36 Whilst it is clear that there has been further error on the part of the Magistrate and that the decision in his second judgment should be disturbed, the problem of what should next be done remains. None of the parties are desirous of a further remittal to the Local Court.
37 There is no dispute as to certain matters (that the conversation took place, that Mr Russell received the detailed latter, that the ATM was collected a few days after the forwarding of that letter and that a refund of monies was made). It has been found that the ATM was collected and that the refund was made by National ATM Services (and not the plaintiff). It also has been found that National ATM Services was not an agent of the plaintiff.
38 The defendants had the onus to demonstrate both that there was a binding discharge agreement and that there was performance of the discharge agreement. In my view, that onus has not been discharged.
39 In dealing with that question of onus, I took the view that it could be resolved without determining all of the many issues raised by the plaintiff in its grounds of appeal (including those that appear under the headings “Offer”, “Acceptance”, “Consideration” and “Accord and Satisfaction”). I have assumed for present purposes that there was a binding discharge agreement. Findings have been made which are binding on the Court in this appeal. Those findings can only lead to one result (that the defendants have not performed the discharge agreement).

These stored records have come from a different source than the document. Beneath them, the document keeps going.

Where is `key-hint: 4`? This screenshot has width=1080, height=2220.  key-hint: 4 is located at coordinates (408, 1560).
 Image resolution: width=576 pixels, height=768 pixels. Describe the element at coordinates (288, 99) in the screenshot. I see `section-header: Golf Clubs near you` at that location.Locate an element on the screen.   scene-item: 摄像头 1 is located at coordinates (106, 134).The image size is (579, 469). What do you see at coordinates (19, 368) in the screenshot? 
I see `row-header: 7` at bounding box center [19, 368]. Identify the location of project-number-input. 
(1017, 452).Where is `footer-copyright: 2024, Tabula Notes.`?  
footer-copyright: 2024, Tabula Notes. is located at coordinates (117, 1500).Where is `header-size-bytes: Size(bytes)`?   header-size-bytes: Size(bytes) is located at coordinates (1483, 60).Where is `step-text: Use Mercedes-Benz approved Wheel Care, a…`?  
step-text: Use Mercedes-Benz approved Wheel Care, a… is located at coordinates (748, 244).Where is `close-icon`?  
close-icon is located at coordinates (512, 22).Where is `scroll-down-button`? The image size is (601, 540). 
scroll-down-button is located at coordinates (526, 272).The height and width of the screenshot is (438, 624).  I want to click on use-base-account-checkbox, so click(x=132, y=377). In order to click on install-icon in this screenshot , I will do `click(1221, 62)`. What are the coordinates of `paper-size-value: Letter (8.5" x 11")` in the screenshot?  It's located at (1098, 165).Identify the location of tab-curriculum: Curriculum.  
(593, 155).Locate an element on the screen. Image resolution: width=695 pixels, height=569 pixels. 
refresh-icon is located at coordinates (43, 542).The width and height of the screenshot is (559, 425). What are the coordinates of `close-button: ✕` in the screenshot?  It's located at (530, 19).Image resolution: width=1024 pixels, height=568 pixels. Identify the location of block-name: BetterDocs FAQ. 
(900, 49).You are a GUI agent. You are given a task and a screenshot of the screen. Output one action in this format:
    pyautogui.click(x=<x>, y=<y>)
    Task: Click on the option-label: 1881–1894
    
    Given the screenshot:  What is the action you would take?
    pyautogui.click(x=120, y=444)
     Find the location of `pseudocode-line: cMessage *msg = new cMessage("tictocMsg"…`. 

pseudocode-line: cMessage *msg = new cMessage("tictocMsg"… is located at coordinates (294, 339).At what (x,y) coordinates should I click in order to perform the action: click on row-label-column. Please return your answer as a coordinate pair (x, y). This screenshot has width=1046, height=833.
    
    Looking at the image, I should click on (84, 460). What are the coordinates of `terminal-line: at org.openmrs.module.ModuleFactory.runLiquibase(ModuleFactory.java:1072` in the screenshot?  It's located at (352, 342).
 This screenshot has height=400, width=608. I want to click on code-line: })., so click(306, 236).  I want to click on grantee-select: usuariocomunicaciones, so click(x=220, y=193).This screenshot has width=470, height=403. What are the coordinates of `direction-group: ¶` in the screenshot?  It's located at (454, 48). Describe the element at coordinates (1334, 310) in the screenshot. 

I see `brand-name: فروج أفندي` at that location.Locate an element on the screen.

40 On any view, performance of the discharge agreement required the return of the ATM. In my view, what was contemplated by any agreement was a return of it to the plaintiff. On the findings, this did not happen.
41 This may produce a result which is indeed unfortunate for the defendants. Be that as it may, the findings make that result inevitable.
42 In his written submissions, counsel for the defendants has raised two other matters. One was estoppel by representation. The other was unconscionable conduct. Neither of these matters were raised in either hearing before the Magistrate. If they had been raised in the lower Court, the plaintiff may have led evidence to deal with each of them. In my view, the defendants should not be allowed to agitate these matters at this late stage in the appeal.
43 The defendant did raise a different defence of unconscionable conduct in the Amended Defence. It is common ground that such defence has not been dealt with in any of the previous hearings. As I understand the position taken by the defendants, they do not wish to have the matter remitted back to the Magistrate to have it determined.
44 During this appeal, little has been said on behalf of the defendants in respect of this alleged defence. In my view, what is propounded therein is untenable. Leaving aside any consideration of questions of law, it is factually unsustainable (it is founded on allegations that the ATM was both collected by the plaintiff and has been retained by it).
45 For completeness, I should mention that all other defences raised in the Amended Defence have been dealt with in the course of the earlier hearings.
46 In the circumstances, the appeal is allowed. The decision of the Magistrate given on 20 June 2006 is set aside. The plaintiff is entitled to the entry of judgment against the defendants. The amount of the judgment is to be calculated by the parties. The defendants are to pay the costs of the summons. If so entitled, the defendants are to have a certificate under the Suitors’ Fund Act 1951 (NSW).